======== Bahan yang Disediakan ========

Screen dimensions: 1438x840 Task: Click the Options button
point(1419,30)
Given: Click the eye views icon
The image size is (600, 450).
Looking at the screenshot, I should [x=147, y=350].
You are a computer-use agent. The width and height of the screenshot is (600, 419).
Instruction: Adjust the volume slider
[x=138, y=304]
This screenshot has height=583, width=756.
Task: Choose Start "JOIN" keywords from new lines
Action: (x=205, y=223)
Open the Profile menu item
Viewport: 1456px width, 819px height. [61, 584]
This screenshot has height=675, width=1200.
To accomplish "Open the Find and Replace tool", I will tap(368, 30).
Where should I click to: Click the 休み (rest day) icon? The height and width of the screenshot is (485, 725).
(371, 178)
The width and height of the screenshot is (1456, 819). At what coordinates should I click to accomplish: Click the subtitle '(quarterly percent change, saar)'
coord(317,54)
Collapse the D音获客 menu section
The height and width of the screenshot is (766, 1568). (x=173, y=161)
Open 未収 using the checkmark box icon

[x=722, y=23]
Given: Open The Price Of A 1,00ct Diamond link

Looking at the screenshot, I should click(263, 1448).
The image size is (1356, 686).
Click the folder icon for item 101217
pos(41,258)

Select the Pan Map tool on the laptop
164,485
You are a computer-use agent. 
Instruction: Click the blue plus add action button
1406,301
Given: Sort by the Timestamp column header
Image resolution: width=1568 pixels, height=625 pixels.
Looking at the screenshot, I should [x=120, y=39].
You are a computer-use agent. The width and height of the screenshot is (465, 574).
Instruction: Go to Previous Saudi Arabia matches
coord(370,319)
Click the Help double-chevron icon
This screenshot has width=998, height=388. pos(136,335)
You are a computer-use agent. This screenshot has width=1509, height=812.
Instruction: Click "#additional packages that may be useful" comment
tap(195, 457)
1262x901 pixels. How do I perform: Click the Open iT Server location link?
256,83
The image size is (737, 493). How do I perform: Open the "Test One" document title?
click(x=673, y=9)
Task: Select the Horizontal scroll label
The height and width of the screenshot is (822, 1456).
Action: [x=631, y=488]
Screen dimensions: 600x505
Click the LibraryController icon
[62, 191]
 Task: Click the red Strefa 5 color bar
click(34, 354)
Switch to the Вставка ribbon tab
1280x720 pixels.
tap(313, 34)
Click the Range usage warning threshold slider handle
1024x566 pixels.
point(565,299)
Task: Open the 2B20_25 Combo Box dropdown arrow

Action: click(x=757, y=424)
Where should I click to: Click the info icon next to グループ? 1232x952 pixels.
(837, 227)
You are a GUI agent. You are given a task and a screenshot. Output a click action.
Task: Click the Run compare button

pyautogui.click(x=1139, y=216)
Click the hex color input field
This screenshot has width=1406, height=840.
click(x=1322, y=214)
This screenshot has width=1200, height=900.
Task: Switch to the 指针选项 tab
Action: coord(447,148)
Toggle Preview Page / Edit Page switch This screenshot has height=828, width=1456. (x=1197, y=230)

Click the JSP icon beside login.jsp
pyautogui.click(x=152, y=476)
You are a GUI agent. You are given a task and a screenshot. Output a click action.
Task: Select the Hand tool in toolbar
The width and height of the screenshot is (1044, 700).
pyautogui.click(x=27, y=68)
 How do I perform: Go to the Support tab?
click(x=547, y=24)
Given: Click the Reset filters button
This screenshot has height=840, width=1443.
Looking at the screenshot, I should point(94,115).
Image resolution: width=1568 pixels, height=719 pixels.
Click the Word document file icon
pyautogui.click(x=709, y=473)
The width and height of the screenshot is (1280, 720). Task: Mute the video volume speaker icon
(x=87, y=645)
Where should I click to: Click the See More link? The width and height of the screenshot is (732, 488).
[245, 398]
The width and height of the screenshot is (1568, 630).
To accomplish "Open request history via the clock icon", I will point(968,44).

========

### Latihan Tertulis
Sajikan semua baris mulai dari baris yang memuat "Where should I click to: Click the 休み" sampai dengan baris yang memuat "Looking at the screenshot, I should click(263, 1448)." sebagai CSV dua kolom berjudul masukan dan keluaran, dengan satu baris CSV untuk setiap teks beserta jawabannya. Tempatkan masing-masing dalam satu isian bertanda kutip, dan ganti setiap jeda baris dengan spasi.

### Jawaban yang Diharapkan
masukan,keluaran
"Where should I click to: Click the 休み (rest day) icon? The height and width of the screenshot is (485, 725).","(371, 178)"
"The width and height of the screenshot is (1456, 819). At what coordinates should I click to accomplish: Click the subtitle '(quarterly percent change, saar)'","coord(317,54)"
"Collapse the D音获客 menu section","The height and width of the screenshot is (766, 1568). (x=173, y=161)"
"Open 未収 using the checkmark box icon","[x=722, y=23]"
"Given: Open The Price Of A 1,00ct Diamond link","Looking at the screenshot, I should click(263, 1448)."